::: Entries provided

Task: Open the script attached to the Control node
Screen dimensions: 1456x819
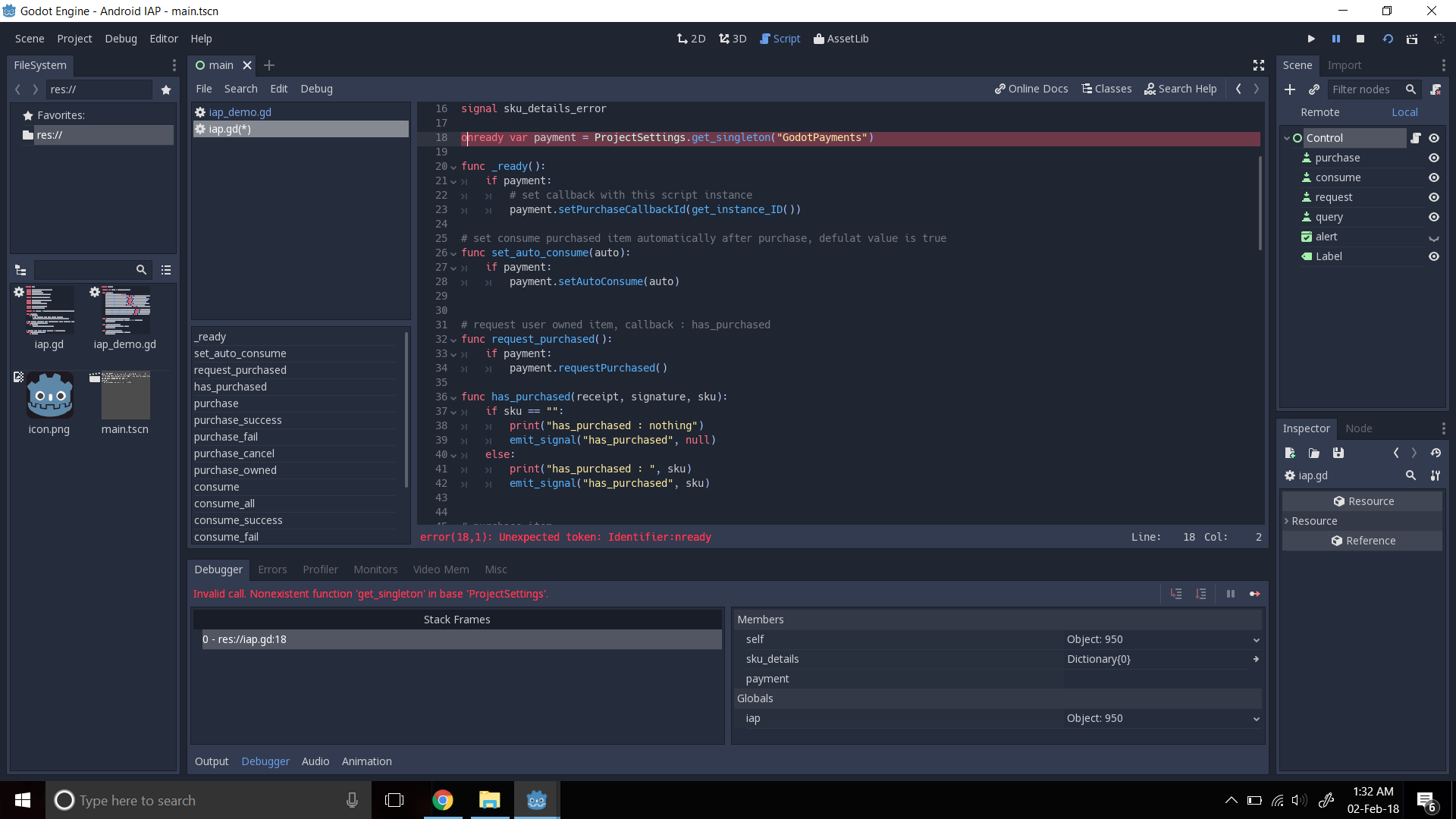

::::::
::: Entries provided

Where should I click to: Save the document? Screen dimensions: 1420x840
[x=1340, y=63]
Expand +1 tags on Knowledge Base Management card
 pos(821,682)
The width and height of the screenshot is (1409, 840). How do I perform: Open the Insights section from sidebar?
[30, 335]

::::::

» **Task description**: Copy back the listing above exactly, but only from the line with "Task: Open the" through the line with "Screen dimensions: 1456x819", both ends included.

» **Task solution**:
Task: Open the script attached to the Control node
Screen dimensions: 1456x819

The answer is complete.